Contact: Pamela Toshner, DNR Lake & Watershed Protection Specialist
Pamela.Toshner@wisconsin.gov or 715-635-4073
MADISON, Wis. – The Wisconsin Department of Natural Resources (DNR) today announced the department is launching its Healthy Watersheds, High-Quality Waters initiative to protect the state’s waters.
Wisconsin is home to approximately 17,000 lakes, 650 miles of Great Lakes shoreline, 86,000 miles of streams and 5.3 million acres of additional wetlands. The DNR is committed to protecting these resources for future generations.
The DNR’s Healthy Watersheds, High-Quality Waters statewide initiative provides a road map for how to strike an improved balance between restoration and protection, all while emphasizing and celebrating the wonderful waters of Wisconsin. This new focus on already healthy waterbodies and watersheds – or the healthy land areas that drain to them – celebrates these treasures and draws attention to the ecological, financial and societal benefits of protecting clean water.
This spring, the DNR is engaging key partners to help shape this protection effort.
“Restoration of Wisconsin’s impaired waters is a major focus for the DNR’s Water Quality Program, but there are significant advantages to protecting Wisconsin water resources that are already in good condition,” said Adrian Stocks, DNR Water Quality Program Director. “We are pleased to spotlight our healthy watersheds and the high-quality waters within them and encourage the public to take steps to protect these wonderful waters for recreation now and into the future.”
The Healthy Watersheds, High-Quality Waters (HWHQW or Healthy Watersheds) workgroup studied protection measures taken both statewide and nationally over several years to kick off this project. While the group found examples of beneficial protection activities and projects in Wisconsin and other states, comprehensive statewide water resource protection programs are rare.
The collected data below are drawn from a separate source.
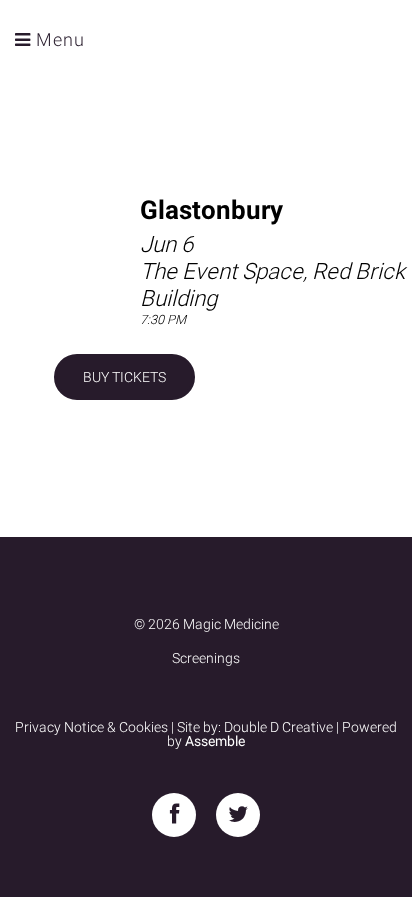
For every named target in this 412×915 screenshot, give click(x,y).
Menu (58, 39)
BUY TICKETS (124, 377)
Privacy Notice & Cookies (91, 727)
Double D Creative (278, 727)
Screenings (206, 658)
The Healthy Watersheds project aims to emphasize the protection and promotion of Wisconsin’s healthy watersheds and high-quality waters by establishing clear goals and success measures, beginning with a goal of keeping 100% of the priority healthy watersheds and high-quality waters at or better than their current conditions through 2025. The group is developing a five-year action plan focusing on providing technical assistance to partners, increasing funding utilization for protection and increasing external awareness of the protection priority areas and activities.